I am the proud product of a very interesting high school. Pennsbury High students are known throughout southeastern Pennsylvania for punching cops at prom and smearing blood on bathroom walls. Many of my classes took place in a building zapped in from the ’60s that contained not a single window in any classroom. We looked forward to biannual bomb threats, the air conditioning breaking every spring and the subsequent school closures due to a lack of funds to fix the broken air conditioning. The struggle was most certainly real.

At Pennsbury, my graduating class of 825 spanned every socioeconomic background. Plenty of Pennsbury students don’t make it to college, and a large portion of each graduating class heads to community college. Another huge conglomerate, Natty cases in hand, flocks voraciously to Pennsylvania state schools.

As you might imagine then, Ivy League acceptances are very rare. At the time of my application, Pennsbury had not produced a Bulldog since 2006. When I was accepted to Yale, I was treated like a king. Some people would love that. I hated it.

I couldn’t go a single class period without somebody mentioning where I was going to college, because instead of calling me by my name, everybody just called me “Yale.” And if I asked an innocent and good-natured question in class, my teachers would admit they were wrong and praise me.

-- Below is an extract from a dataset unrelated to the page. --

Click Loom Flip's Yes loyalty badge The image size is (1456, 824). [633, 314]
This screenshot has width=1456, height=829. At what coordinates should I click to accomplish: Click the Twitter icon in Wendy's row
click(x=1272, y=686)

I didn’t mind the attention at first, but it got old fast. Whenever I tried to push open a door that said “pull,” the harassment would not end. And this door-thing happened more than you would think. If you thought you were the slowest member of the Class of 2017, guess again.

I should mention, too, that the academic environment at Pennsbury is, for lack of a better word, “laid back.” While many Yalies come from elite, rigorous high schools, Pennsbury classes are a breeze for bright students. Some teachers made it difficult not to get an A. At Yale, of course, the environment is different. I am genuinely looking forward to struggling with papers and failing the occasional midterm. My dream is that, one day, some Nobel Prize-winning Yale professor will tell me to sit down and shut up.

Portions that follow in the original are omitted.